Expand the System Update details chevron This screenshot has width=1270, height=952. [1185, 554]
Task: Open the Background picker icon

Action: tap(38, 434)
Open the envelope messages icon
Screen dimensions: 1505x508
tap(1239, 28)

YOUR INSTRUCTIONS =
Collect every line in the material above that contains the string "icon", and copy each line in full.

EXERCISE RESPONSE =
Task: Open the Background picker icon
Open the envelope messages icon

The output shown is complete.